Free variables are resolved at runtime using activation links, as described on this page. The tricky part to understand is that while it is possible to know at compile-time to which scope belongs a variable referred by a non-local symbol, we do not know yet where it will lay in memory relatively to the current frame, as this depends on the execution flow:
name: str = input() def greet(greeting: str): print_str(greeting + " " + name) def greet_warmly(): greet("Hello dear" + name) if be_warm: greet_warmly() else: greet("Hello")
In this example, the symbol name inside greet always refer to the same variable belonging to the immediate outer scope of greet. But depending on where greet is called from, the frame of this scope might be the previous one on the stack, or the one before.
Activation links build a chain allowing us to walk back up to the address of frame where the non-local variable is stored. At each function call, in addition to the return address and the arguments, the current frame pointer is pushed onto the stack. When accessing a non-local variable, the compiler knows how many times it has to walk up the activation link chain, because it knows the level of the relevant scope relatively to the current scope. Once the address the scope's frame is known, all that is left to do is to use the address of the variable relative to that frame.
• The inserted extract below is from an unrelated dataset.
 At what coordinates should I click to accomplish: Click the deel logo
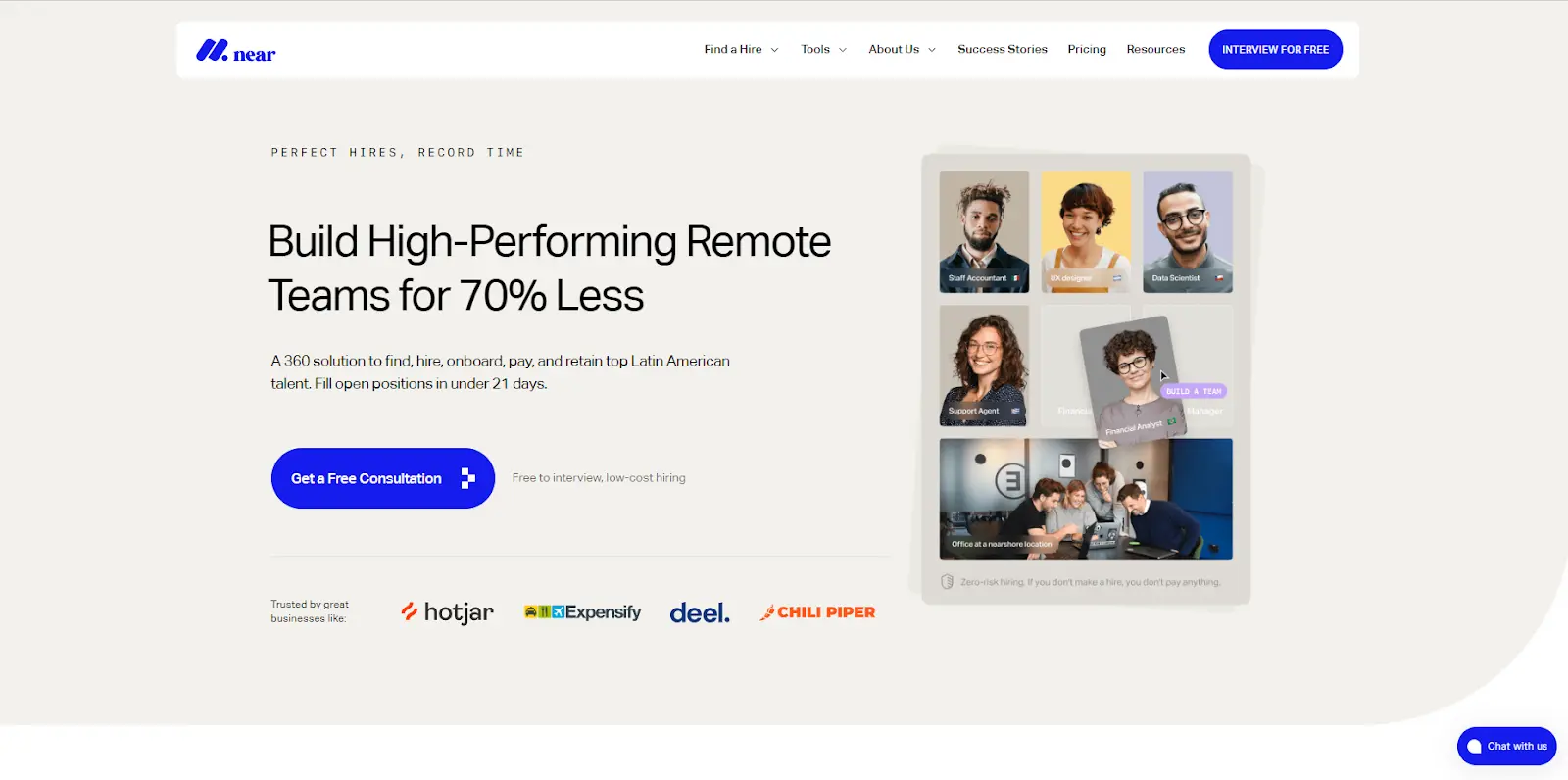[x=700, y=613]
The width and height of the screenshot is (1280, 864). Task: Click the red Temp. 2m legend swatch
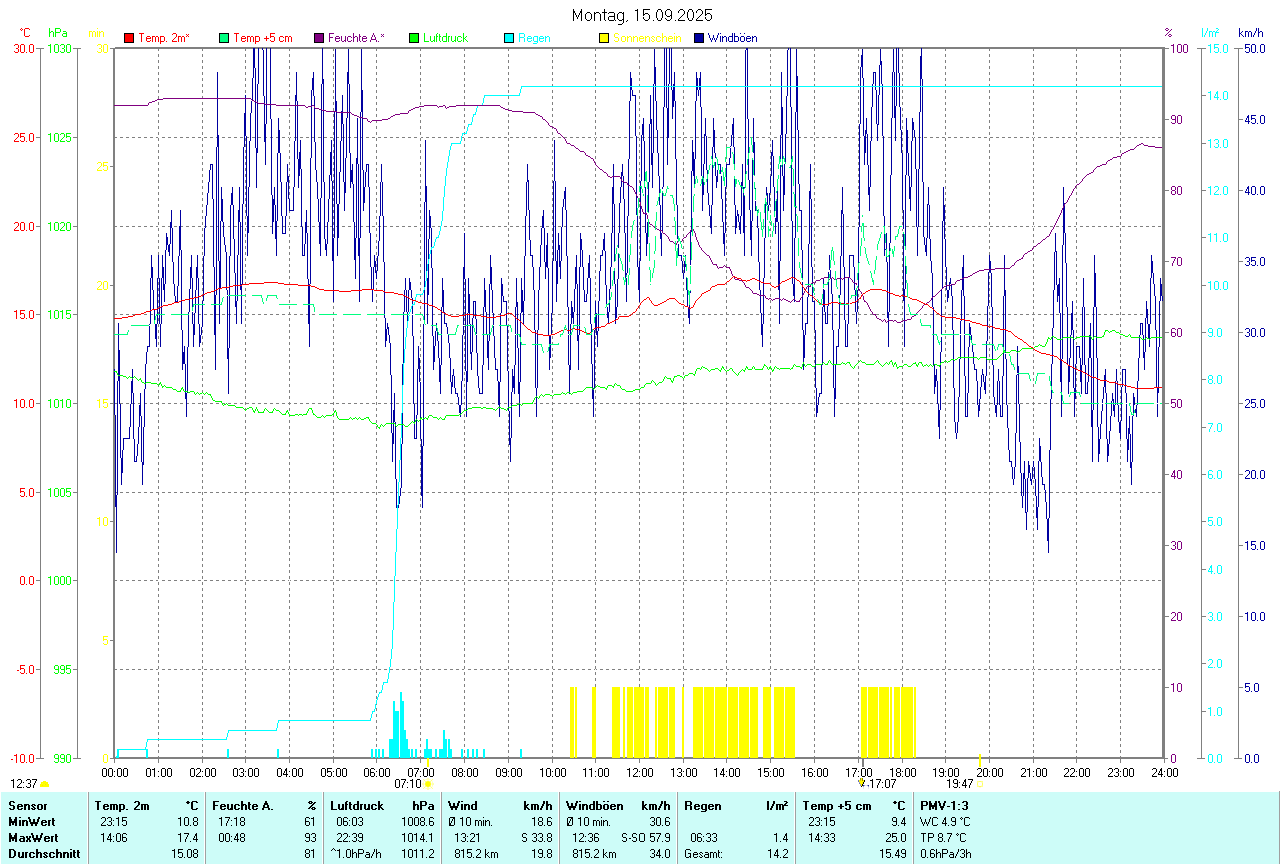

Piton is an academic project obviously missing many real-life features. For instance, memory management is inexistent and objects allocated on the heap are never released. This is anyway a bit out of the scope of this project. What could be interesting would be the implementation of generics, using any as a type placeholder. This would make Piton code closer to real Python by removing the need of typed versions of standard function such as print, and could also allow for the introduction of type-safe lists. Full type annotation of function variables would allow them to become first-class objects that one could pass around while preserving type safety. Finally, beyond float support, it could also be interesting to add a notion of inheritance for built-in types such as numbers, as in the Python language specification.